## [Activity]
Only the lines that contain the string "width" belong in the answer; pull them from the records.

## [Extracted data]
= = = =
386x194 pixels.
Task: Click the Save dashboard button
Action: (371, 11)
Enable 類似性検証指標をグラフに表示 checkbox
= = = =
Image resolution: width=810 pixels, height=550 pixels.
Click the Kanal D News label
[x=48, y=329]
= = = =
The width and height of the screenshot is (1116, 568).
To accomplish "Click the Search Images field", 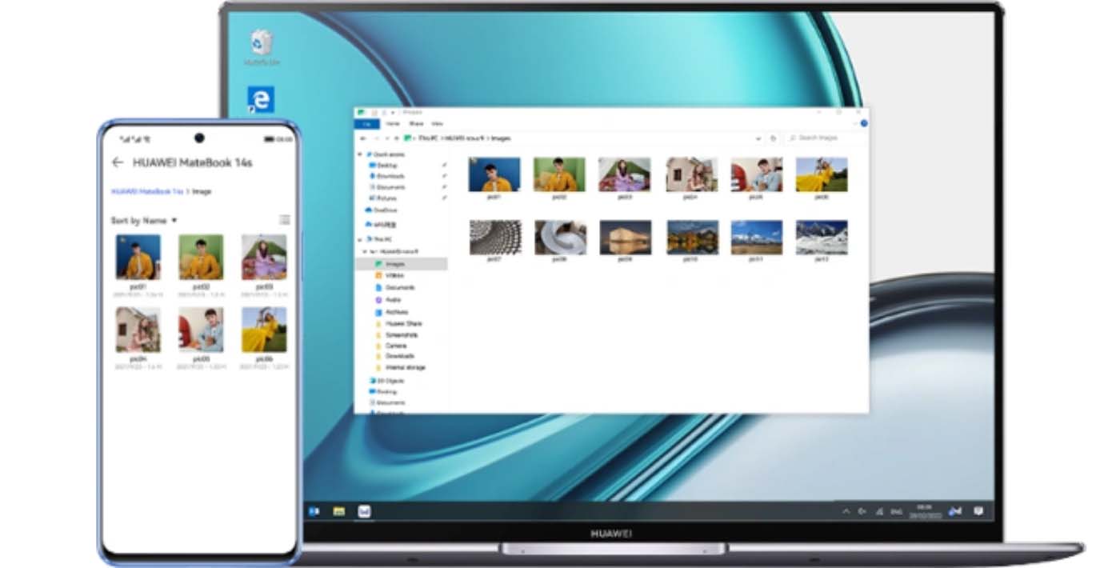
= = = =
## [Answer section]
Image resolution: width=810 pixels, height=550 pixels.
The width and height of the screenshot is (1116, 568).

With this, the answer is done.